There are numerous daylilies, Hemerocallis sp. growing in the Fairegarden. Too many. The very best effort has been put forth to keep track of who is planted where and when they bloom. There are lists and maps galore in the thick zipper notebook of garden notes and journals kept and added to over many years. To be blunt, I am losing the zeal to know it all. Incredible, isn’t it? The above is most likely H. ‘Tiny Temptress’, but there is no guarantee anymore.
This much is known, there is a collection of the daylilies with smaller flowers, less than three inches across, that has been grouped together at the base of the Black Garden, close to the pathway for easier viewing of these tiny gems. Above is most likely H. ‘Lullaby Baby’.
When buying from reputable daylily dealers, we are lucky to have several within a short driving distance here, buying in bloom to make sure what the flower looks like, there can still be mix-ups. Passalongs are a whole other ball of tangled twine, with the giftor maybe not knowing for sure the name. Above is a fine example, a passlong from daughter Semi, who shares in the addiction of daylilies with her mother. The bare root box at the big box store said this was H. ‘Ribbon Candy’. It is not that, but research has led us to believe it might be H. ‘Siloam Baby Doll’. Why not call it that, they all need names anyway.
Some passalongs are easier to identify, even when passed along from two different gardeners, as is the case with H. ‘Little Grapette’, from Semi and fellow blogger MMD, Mr. McGregor’s Daughter. Thanks, dears! The small purplish blooms are unmistakeable on this floriferous cultivar.

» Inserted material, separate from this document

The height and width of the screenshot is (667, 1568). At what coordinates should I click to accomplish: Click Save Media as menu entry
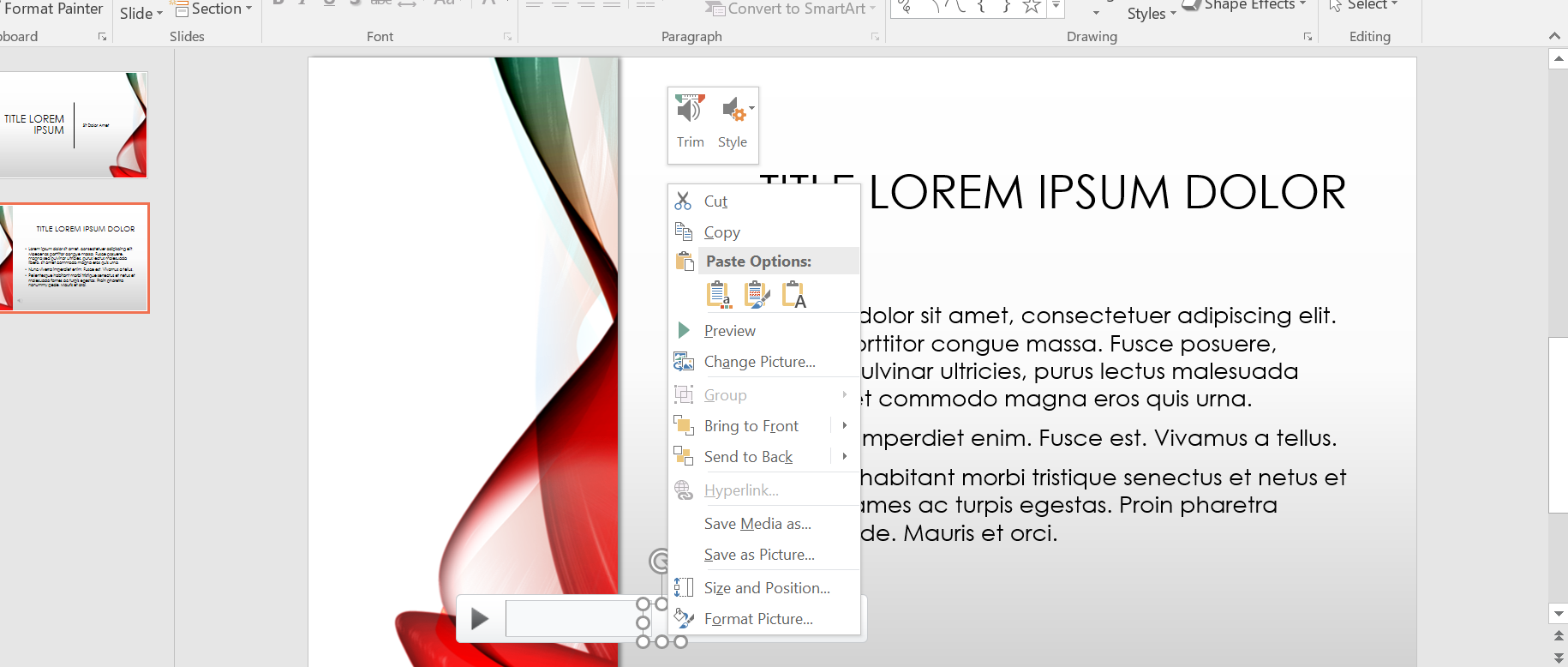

This is the time of year when it is always feared that the camera is broken. The light is so intense and harsh, no matter the time of day photography is attempted, the results are often unsatisfactory. Now we know better, it is not the camera, thank goodness, but the angle of the sun. Recently there was an experiment to see if there could be a capture of the brilliant light being given by the creamy Royal Fantasy lilies in the pre-dawn. Failure, but a random shot of H. ‘Jason Salter’ showed true colors shining through.
Early morning finds the gardener playing the drag the hoses around game here, due to scorching heat and no precipitation. H. ‘Siloam Jim Cooper’ has caught the liquid in its petals, creating a fairy sized swimming pool, complete with diving board.
Lighting plays such an important role in the appearance of the daylilies, each flower open for but one day. The hues can and do often change as the flower ages by the hour, with darkening occurring in some, bleaching out occurring in others. Sun and shade affect as well, as shown in this image of the exact same flower as the previous photo, taken seconds apart, the second one uses my hand to shade the bloom. Yes, it is something of a contortion to do so, but art requires suffering.
Names including the words, little or tiny leave no doubt as to the size of these miniature beauties. The foliage is full sized, however. H. ‘Little Fantastic’ was the first purchase for the area dedicated to the mini daylilies. Shopping was done among the existing varieties for the smaller bloom sized plants that get lost and unnoticed when planted with their larger brethren. It has been better to appreciate the charms of each petite petal with them grouped together and close to the walkway. While most breeding is being done now for ever larger blooms, these wee ones are too sweet to sweep under the jungle mat passing as a garden here now.
Plants We Grow-Daylilies is a page on the sidebar showing all of the daylilies identified to the best of our ability. If the tags would hold the ink and we would quit moving them around, well, never mind. Neither is going to happen. There is only one thing to say about that: Onward.